Mary Martin has done it again!
If you have read her first book "Conduct in Question", you have witnessed Ms. Martin's art of shedding light of parts of the law that only the "insiders" see. In her second addition to the Osgoode Trilogy, she has taken it one step further. Martin shows how organized deception of the law can quickly evolve into organized crime and who else to expose it than our old friend, Harry Jenkins.
Harry Jenkins is a 'good-intentioned', blindingly-naive, Toronto lawyer who is constantly grasping for the pieces of his life that have gone awry. Harry has two loves in life; his beautiful, seductress girlfriend, Natasha and the Law. His constant struggle to do well and do what is right makes him easy prey to those wishing to manipulate the law and its purpose. Harry is not quick to pick a fight, but when he fights; he fights hard.
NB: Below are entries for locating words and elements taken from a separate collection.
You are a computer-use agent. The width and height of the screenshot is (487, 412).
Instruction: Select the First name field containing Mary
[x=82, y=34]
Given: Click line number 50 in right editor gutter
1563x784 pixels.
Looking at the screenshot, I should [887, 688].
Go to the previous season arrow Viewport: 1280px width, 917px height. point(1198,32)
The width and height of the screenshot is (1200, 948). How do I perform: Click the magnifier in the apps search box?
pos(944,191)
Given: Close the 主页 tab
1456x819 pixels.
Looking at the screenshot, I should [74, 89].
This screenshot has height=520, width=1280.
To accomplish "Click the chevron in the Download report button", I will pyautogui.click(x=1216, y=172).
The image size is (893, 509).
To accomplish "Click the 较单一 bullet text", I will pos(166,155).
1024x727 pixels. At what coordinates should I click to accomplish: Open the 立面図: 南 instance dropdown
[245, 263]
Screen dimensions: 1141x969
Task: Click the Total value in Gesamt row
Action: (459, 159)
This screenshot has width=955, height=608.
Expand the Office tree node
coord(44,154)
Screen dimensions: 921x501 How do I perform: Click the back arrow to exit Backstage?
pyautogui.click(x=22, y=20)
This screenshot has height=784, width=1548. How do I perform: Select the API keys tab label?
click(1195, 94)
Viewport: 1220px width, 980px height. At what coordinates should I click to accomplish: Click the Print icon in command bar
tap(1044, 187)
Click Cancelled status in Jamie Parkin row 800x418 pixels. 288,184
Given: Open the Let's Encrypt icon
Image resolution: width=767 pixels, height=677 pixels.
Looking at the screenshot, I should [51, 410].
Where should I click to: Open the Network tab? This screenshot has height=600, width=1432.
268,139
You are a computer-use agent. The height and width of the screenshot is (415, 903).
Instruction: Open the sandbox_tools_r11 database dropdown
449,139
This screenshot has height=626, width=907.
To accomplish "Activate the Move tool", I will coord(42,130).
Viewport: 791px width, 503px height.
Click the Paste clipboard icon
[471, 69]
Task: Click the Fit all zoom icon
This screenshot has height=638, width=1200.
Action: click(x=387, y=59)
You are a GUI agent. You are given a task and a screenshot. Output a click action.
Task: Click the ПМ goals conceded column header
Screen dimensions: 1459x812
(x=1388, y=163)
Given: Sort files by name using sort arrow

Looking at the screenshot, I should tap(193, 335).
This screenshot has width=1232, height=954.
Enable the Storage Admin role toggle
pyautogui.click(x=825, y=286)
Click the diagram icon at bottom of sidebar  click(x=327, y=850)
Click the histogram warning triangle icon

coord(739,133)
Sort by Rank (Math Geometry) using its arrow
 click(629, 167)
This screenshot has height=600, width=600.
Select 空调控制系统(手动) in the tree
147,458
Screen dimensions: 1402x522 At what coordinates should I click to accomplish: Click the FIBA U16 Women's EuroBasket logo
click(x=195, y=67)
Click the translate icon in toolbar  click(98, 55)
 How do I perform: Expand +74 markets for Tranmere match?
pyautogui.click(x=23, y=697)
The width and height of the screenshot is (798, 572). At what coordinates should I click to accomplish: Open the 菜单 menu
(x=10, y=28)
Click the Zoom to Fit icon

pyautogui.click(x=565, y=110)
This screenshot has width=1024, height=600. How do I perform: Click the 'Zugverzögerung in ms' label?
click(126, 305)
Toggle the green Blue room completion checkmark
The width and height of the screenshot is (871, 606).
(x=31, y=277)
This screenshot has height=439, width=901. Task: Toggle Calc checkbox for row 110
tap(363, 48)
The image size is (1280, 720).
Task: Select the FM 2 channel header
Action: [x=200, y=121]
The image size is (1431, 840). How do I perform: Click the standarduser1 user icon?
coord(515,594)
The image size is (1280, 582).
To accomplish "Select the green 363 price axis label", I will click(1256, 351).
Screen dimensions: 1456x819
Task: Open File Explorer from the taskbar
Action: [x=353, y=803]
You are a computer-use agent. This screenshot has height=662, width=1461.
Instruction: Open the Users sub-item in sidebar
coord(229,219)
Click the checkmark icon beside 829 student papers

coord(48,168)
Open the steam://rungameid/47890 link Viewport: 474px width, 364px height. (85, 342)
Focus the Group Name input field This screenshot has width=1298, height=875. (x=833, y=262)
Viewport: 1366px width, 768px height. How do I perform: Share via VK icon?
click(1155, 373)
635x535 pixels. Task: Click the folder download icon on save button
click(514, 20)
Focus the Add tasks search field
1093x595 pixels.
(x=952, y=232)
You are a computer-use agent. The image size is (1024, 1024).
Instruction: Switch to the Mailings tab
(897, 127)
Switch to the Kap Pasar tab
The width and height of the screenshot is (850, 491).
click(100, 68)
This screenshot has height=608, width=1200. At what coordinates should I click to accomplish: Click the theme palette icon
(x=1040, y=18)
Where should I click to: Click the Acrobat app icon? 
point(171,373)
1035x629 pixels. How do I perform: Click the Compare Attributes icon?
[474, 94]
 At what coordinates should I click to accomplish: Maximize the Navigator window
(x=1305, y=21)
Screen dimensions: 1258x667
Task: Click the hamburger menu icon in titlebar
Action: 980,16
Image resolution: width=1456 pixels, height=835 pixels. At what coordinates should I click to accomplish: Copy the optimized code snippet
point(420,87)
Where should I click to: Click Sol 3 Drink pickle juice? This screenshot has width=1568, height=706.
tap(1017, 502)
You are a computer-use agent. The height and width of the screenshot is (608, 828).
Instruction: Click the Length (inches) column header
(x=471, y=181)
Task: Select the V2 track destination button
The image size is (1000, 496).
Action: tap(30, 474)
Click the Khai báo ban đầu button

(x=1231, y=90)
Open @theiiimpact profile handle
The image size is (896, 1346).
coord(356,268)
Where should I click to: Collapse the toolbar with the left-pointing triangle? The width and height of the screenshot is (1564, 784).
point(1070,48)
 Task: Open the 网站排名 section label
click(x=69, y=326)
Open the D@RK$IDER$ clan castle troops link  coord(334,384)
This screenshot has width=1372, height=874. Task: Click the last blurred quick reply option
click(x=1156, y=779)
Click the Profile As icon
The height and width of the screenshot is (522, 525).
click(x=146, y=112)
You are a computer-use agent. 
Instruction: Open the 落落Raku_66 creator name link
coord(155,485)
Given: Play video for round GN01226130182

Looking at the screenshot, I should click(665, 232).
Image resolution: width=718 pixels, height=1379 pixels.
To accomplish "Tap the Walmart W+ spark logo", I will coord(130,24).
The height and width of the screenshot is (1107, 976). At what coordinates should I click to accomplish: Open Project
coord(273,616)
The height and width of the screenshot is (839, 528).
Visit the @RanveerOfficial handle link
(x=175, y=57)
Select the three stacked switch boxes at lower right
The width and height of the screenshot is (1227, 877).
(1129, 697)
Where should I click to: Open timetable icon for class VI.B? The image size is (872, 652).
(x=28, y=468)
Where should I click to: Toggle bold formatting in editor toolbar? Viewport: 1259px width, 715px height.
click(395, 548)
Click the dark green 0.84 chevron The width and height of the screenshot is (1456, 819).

In "Final Paradox", Harry is the championed knight of the wealthy Ms. Norma Dinnick, a widowed old woman who constantly floats between lucidity to insanity. Norma sees and hears people who aren't there and has a bounty of conspiracy theories based on all of the people fighting to steal her estate. This might not seem like a difficult task, however, some of her conspiracy theories are true and Harry can't seem to retrieve Norma from oblivion long enough to obtain any straight answers. With so much money on the line, everyone involved begins plotting and consequentially, people begin dying.
While Harry is dealing with the life and death of this case, he is troubled with the suicidal tendencies of his father (who'd never had a word to say to him as a child or a young man), the reluctance of his girlfriend to take their relationship one step further and eerie images of his past that catapulted him down a dark road. As Harry is being bombarded from every angle and by every person possible (some even threatening his life), he is forced to determine just what kind a man he truly is: good or bad.
In the fashion of good literature, Mary E. Martin has created a suspense novel that focuses not only on the climax, but the art of telling the story. The intricate tapestry Martin has weaved in the first two installments of "The Osgoode Trilogy" is worth seeing in theaters. I look forward to reading the final installment.